* **Goal of the exercise**
Would you please return the lines of the entries below starting at the line that has "This screenshot has height=208, width=397." and ending at the line that has "Task: Like the tweet with the heart icon", both included, exactly as they are?

(Collected data entries)
+--

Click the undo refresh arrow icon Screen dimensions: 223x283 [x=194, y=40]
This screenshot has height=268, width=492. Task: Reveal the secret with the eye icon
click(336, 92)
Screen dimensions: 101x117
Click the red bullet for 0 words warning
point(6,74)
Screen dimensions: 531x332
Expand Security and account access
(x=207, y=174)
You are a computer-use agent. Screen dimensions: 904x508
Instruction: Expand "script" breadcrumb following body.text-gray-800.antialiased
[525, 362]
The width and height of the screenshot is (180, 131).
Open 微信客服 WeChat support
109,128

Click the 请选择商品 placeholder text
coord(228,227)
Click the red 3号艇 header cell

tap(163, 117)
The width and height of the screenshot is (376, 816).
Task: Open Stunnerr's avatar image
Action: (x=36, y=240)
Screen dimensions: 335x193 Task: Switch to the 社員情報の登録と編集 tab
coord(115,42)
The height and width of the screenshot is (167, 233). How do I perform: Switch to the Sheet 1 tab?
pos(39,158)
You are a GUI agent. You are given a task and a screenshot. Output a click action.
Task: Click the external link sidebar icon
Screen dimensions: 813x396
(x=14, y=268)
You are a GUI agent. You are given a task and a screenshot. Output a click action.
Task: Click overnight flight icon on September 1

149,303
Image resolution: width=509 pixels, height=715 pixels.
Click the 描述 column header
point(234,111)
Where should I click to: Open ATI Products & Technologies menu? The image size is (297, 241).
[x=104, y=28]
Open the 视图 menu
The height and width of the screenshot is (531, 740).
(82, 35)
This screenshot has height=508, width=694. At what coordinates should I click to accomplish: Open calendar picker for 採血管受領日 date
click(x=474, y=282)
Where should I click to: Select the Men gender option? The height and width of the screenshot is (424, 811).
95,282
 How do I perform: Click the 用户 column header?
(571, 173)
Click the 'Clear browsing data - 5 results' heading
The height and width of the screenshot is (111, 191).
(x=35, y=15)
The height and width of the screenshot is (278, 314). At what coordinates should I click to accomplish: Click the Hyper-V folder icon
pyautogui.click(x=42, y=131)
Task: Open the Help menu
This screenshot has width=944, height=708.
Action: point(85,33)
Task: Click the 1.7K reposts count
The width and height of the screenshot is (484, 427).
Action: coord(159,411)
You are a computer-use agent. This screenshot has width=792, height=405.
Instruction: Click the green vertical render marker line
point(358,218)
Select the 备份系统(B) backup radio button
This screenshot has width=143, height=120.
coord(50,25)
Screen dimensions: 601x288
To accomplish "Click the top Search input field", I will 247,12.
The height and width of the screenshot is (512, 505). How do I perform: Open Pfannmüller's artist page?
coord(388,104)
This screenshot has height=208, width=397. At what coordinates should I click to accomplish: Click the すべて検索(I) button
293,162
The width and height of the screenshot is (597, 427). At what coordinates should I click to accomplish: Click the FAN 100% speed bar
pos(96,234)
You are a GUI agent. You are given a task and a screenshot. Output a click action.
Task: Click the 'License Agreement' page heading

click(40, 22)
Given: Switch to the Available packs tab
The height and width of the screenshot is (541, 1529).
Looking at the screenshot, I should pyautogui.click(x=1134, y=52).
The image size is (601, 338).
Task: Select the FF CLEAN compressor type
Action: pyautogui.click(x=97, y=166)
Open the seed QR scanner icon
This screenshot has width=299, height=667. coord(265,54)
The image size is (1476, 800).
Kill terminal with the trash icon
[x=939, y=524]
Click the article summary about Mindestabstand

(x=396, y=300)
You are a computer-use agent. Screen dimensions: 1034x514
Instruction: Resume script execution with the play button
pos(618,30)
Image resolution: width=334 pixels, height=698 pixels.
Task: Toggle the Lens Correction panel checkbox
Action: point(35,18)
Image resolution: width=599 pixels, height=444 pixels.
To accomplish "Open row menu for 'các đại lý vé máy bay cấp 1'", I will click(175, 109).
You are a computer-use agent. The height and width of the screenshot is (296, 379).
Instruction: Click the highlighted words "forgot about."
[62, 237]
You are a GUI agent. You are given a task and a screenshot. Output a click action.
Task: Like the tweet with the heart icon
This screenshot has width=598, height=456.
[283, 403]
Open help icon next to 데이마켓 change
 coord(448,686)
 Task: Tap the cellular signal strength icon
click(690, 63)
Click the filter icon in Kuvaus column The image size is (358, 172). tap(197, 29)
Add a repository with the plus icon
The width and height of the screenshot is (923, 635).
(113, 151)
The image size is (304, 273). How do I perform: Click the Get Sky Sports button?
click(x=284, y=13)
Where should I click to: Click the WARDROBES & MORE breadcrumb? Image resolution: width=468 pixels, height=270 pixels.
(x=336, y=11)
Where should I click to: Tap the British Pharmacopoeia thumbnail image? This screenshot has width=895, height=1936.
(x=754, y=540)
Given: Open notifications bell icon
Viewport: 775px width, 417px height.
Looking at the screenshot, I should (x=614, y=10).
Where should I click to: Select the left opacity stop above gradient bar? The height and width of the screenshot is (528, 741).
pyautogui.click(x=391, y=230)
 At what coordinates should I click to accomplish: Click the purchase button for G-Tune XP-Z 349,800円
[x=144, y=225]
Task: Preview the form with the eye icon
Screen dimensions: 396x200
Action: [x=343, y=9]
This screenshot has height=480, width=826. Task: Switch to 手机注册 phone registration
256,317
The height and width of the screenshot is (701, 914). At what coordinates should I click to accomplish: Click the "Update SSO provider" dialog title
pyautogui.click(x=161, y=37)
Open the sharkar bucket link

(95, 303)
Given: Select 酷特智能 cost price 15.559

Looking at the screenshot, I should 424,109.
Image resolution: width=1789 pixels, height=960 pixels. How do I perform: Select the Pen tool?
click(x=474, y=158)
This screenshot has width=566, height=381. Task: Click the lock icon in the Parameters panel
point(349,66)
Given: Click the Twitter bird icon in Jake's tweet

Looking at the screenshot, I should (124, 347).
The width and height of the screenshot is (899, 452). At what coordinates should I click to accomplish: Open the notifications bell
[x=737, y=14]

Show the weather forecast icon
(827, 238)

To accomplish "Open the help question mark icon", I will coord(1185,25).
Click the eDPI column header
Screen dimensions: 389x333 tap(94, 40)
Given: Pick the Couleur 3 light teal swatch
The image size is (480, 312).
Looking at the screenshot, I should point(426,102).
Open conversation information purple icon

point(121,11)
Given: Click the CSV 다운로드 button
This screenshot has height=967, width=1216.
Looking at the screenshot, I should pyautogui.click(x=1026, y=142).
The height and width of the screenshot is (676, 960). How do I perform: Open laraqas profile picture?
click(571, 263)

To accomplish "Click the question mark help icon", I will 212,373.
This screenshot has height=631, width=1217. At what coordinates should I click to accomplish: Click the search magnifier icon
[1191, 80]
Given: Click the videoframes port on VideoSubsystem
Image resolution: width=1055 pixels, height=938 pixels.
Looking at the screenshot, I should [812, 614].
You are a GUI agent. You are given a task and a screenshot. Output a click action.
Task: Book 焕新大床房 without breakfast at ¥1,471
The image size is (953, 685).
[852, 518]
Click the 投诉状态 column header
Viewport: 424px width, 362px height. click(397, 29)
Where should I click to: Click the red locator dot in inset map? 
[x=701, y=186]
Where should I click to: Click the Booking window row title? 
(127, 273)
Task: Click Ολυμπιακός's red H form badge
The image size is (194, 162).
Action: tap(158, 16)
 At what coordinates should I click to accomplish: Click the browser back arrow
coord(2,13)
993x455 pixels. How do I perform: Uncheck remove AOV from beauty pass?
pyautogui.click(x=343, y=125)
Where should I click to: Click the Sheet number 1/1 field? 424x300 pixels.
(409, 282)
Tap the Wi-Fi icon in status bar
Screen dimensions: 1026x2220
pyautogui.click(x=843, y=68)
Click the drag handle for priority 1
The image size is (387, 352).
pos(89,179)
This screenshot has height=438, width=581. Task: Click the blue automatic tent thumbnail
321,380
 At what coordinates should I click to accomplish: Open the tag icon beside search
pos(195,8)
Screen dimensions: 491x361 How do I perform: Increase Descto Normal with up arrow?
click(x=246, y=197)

+--

* **Response to the exercise**
This screenshot has height=208, width=397. At what coordinates should I click to accomplish: Click the すべて検索(I) button
293,162
The width and height of the screenshot is (597, 427). At what coordinates should I click to accomplish: Click the FAN 100% speed bar
pos(96,234)
You are a GUI agent. You are given a task and a screenshot. Output a click action.
Task: Click the 'License Agreement' page heading

click(40, 22)
Given: Switch to the Available packs tab
The height and width of the screenshot is (541, 1529).
Looking at the screenshot, I should pyautogui.click(x=1134, y=52).
The image size is (601, 338).
Task: Select the FF CLEAN compressor type
Action: pyautogui.click(x=97, y=166)
Open the seed QR scanner icon
This screenshot has width=299, height=667. coord(265,54)
The image size is (1476, 800).
Kill terminal with the trash icon
[x=939, y=524]
Click the article summary about Mindestabstand

(x=396, y=300)
You are a computer-use agent. Screen dimensions: 1034x514
Instruction: Resume script execution with the play button
pos(618,30)
Image resolution: width=334 pixels, height=698 pixels.
Task: Toggle the Lens Correction panel checkbox
Action: point(35,18)
Image resolution: width=599 pixels, height=444 pixels.
To accomplish "Open row menu for 'các đại lý vé máy bay cấp 1'", I will click(175, 109).
You are a computer-use agent. The height and width of the screenshot is (296, 379).
Instruction: Click the highlighted words "forgot about."
[62, 237]
You are a GUI agent. You are given a task and a screenshot. Output a click action.
Task: Like the tweet with the heart icon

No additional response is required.